* MATERIAL TO PROCESS

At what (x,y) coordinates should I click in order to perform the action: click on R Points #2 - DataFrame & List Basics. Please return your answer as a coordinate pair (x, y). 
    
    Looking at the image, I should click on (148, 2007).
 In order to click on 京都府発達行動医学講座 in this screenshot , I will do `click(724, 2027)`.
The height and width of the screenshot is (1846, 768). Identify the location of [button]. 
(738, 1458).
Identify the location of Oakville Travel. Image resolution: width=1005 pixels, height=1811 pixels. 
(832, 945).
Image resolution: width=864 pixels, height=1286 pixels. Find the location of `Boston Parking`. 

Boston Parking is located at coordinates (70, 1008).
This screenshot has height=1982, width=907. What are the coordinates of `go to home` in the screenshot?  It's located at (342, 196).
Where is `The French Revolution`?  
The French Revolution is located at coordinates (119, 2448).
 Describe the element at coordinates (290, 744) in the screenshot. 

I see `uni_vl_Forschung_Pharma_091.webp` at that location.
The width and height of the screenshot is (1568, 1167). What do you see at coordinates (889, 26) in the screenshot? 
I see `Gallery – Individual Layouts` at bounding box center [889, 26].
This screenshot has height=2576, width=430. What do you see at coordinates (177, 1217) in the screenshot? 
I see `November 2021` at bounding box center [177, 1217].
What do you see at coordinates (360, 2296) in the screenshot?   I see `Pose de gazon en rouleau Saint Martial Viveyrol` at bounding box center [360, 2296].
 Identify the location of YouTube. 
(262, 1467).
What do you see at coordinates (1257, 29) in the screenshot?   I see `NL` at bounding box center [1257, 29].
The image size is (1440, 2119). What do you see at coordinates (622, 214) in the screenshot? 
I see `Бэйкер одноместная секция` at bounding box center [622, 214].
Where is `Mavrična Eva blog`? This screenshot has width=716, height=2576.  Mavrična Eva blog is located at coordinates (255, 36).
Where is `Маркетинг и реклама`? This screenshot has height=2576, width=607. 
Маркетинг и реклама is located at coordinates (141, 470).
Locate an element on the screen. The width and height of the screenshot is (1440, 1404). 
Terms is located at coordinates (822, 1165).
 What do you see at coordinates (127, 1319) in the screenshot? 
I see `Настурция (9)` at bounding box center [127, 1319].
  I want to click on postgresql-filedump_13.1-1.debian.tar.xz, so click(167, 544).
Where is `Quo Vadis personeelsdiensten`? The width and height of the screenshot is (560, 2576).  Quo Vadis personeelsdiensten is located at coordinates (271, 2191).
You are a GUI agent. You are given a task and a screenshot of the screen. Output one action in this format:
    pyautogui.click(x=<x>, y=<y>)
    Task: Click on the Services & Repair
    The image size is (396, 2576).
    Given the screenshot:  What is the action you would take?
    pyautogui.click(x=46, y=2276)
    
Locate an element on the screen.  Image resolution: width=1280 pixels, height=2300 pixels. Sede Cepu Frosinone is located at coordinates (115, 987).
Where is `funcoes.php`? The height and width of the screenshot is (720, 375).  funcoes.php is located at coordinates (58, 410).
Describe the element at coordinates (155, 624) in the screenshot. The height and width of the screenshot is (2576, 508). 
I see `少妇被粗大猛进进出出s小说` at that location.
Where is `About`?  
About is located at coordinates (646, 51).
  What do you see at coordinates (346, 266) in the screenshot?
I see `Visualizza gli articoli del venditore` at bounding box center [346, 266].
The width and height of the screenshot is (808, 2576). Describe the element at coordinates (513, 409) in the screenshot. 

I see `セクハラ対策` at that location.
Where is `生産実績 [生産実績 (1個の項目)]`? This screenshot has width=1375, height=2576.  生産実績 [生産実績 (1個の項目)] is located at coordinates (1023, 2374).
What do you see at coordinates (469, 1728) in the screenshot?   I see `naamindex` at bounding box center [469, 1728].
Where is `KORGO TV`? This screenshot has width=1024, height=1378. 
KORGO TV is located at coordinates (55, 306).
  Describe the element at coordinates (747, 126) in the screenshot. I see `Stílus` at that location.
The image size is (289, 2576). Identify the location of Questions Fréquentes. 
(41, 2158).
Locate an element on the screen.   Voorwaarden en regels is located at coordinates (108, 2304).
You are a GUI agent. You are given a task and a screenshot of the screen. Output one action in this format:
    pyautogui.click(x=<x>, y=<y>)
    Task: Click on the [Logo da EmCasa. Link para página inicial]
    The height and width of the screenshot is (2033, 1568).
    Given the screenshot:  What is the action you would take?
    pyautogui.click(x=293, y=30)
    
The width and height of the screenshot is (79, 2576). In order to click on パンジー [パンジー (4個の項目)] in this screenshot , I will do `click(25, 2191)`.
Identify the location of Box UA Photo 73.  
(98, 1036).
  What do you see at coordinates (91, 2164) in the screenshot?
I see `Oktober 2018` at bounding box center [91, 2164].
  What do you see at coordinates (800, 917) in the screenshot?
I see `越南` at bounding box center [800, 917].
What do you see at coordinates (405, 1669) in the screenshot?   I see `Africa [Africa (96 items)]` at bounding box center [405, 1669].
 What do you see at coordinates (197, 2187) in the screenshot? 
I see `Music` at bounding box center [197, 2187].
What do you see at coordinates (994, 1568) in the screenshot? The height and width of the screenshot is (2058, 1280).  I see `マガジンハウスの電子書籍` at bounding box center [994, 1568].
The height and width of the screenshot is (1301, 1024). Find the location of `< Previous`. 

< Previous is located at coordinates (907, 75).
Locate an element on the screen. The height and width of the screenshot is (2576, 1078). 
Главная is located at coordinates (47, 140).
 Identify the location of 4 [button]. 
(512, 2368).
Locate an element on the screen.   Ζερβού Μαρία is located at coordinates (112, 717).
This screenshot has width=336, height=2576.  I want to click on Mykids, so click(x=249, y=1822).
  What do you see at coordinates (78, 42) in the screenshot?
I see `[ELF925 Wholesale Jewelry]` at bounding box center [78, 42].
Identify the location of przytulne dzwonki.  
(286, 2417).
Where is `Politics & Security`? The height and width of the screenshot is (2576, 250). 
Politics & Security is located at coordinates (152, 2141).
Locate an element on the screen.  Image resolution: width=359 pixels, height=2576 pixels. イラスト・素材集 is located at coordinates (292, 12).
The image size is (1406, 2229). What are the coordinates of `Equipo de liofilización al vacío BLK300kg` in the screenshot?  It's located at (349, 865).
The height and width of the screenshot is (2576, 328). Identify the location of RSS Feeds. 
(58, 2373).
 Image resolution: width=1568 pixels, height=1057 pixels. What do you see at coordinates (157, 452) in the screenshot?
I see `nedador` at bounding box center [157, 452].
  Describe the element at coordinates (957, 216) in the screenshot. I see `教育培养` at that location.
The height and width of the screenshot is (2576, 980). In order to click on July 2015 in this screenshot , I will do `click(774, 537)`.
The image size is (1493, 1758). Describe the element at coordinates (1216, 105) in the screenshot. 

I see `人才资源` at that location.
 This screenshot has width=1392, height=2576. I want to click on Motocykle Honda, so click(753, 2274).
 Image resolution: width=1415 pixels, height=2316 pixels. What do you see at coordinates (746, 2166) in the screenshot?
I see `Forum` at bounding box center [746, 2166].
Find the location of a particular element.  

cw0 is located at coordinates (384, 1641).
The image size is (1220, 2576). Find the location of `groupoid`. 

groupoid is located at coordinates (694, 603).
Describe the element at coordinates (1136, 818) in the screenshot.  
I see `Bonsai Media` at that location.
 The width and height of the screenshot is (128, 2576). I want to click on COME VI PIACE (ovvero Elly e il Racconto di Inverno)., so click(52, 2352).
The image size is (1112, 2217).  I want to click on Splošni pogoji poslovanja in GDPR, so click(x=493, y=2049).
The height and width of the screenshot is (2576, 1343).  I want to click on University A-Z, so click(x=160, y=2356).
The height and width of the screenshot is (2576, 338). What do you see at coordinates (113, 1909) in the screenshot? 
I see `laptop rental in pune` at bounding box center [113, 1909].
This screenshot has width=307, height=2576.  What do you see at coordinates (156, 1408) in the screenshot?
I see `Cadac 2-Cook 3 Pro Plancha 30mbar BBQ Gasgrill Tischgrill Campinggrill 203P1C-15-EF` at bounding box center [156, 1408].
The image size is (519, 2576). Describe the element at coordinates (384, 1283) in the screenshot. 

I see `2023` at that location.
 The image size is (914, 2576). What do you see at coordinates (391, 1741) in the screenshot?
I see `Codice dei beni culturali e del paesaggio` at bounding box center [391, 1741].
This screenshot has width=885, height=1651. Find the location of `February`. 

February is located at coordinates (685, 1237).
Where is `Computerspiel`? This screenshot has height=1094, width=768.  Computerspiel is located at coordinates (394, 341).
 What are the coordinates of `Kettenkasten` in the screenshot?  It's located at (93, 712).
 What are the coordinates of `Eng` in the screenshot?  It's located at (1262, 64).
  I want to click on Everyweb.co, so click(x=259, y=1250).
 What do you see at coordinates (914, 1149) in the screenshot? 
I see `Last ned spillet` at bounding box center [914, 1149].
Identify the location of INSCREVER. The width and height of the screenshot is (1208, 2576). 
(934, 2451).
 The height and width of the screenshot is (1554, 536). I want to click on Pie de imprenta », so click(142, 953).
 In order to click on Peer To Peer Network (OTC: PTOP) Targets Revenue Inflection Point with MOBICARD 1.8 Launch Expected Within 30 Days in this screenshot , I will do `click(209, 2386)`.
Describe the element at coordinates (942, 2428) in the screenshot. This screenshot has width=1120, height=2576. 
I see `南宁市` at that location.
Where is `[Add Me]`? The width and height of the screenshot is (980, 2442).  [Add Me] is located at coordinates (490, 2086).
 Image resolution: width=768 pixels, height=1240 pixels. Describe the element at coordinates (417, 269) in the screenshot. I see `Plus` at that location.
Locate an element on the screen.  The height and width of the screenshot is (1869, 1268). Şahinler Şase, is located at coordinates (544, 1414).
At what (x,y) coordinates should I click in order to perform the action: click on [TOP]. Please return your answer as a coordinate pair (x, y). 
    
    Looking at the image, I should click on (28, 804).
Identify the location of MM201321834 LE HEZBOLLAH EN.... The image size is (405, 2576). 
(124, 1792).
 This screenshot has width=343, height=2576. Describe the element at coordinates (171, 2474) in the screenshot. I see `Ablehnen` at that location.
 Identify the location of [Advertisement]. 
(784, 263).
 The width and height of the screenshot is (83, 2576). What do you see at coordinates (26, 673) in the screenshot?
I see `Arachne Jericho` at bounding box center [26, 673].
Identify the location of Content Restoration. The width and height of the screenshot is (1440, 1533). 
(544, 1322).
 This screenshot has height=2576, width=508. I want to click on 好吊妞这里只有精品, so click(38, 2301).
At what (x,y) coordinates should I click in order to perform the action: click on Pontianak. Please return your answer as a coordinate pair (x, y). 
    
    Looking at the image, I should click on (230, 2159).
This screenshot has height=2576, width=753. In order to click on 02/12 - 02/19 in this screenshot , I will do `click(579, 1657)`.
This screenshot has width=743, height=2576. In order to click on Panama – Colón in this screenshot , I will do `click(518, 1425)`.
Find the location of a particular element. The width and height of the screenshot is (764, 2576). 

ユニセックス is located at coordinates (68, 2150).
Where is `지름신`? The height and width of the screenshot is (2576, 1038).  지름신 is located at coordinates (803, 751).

* WHAT TO DO
Render the lines of the data above as a JSON list of strings, one string per line, starting with the line that contains "The image size is (1440, 2119)." and continuing through the line that contains "I want to click on postgresql-filedump_13.1-1.debian.tar.xz, so". Leave out any blank lines.

* COMPLETE OUTPUT
[
  "The image size is (1440, 2119). What do you see at coordinates (622, 214) in the screenshot? ",
  "I see `Бэйкер одноместная секция` at bounding box center [622, 214].",
  "Where is `Mavrična Eva blog`? This screenshot has width=716, height=2576.  Mavrična Eva blog is located at coordinates (255, 36).",
  "Where is `Маркетинг и реклама`? This screenshot has height=2576, width=607. ",
  "Маркетинг и реклама is located at coordinates (141, 470).",
  "Locate an element on the screen. The width and height of the screenshot is (1440, 1404). ",
  "Terms is located at coordinates (822, 1165).",
  " What do you see at coordinates (127, 1319) in the screenshot? ",
  "I see `Настурция (9)` at bounding box center [127, 1319].",
  "  I want to click on postgresql-filedump_13.1-1.debian.tar.xz, so click(167, 544)."
]